- _What you will do_
With the line containing "購物須知 (266, 2559)" as the first line and the last line of the records as the final one, reproduce that range exactly.

[Stored data]
....................

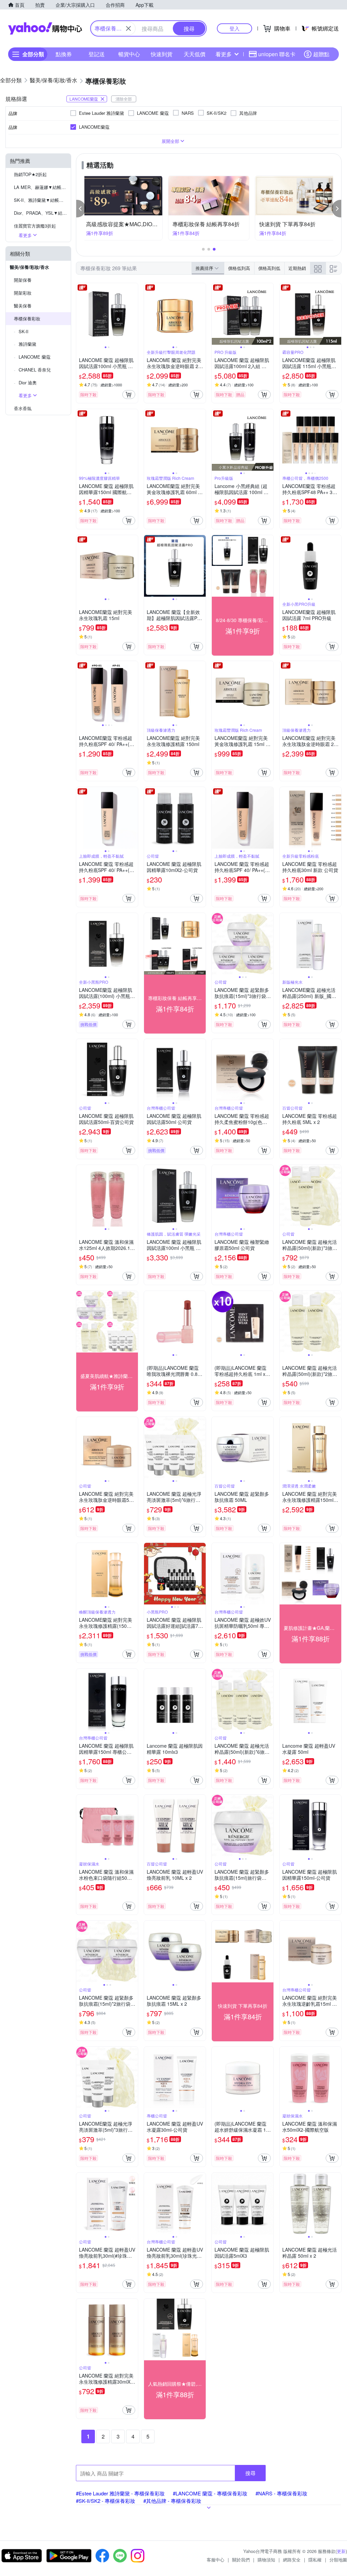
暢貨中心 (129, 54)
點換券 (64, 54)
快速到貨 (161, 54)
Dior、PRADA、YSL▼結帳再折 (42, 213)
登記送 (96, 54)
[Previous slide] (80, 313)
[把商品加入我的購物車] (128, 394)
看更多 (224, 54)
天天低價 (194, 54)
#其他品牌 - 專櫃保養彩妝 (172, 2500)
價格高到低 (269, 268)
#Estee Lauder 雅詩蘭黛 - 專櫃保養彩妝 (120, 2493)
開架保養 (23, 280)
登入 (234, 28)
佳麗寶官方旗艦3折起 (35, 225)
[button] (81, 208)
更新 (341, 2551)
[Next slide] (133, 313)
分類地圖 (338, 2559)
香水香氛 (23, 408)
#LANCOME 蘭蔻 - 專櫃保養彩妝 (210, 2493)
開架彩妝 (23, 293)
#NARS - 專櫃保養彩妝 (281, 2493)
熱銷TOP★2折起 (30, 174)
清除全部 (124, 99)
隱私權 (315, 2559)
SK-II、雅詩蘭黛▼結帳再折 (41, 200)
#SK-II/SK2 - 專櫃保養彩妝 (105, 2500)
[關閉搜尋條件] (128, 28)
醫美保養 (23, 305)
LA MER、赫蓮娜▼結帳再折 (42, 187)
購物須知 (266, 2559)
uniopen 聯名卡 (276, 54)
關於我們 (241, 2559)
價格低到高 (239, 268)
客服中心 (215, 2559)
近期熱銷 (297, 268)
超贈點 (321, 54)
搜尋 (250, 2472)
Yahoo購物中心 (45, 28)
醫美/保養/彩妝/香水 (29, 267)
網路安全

....................

- _Solution for this problem_
購物須知 (266, 2559)
uniopen 聯名卡 (276, 54)
關於我們 (241, 2559)
價格低到高 (239, 268)
客服中心 (215, 2559)
近期熱銷 (297, 268)
超贈點 (321, 54)
搜尋 (250, 2472)
Yahoo購物中心 (45, 28)
醫美/保養/彩妝/香水 (29, 267)
網路安全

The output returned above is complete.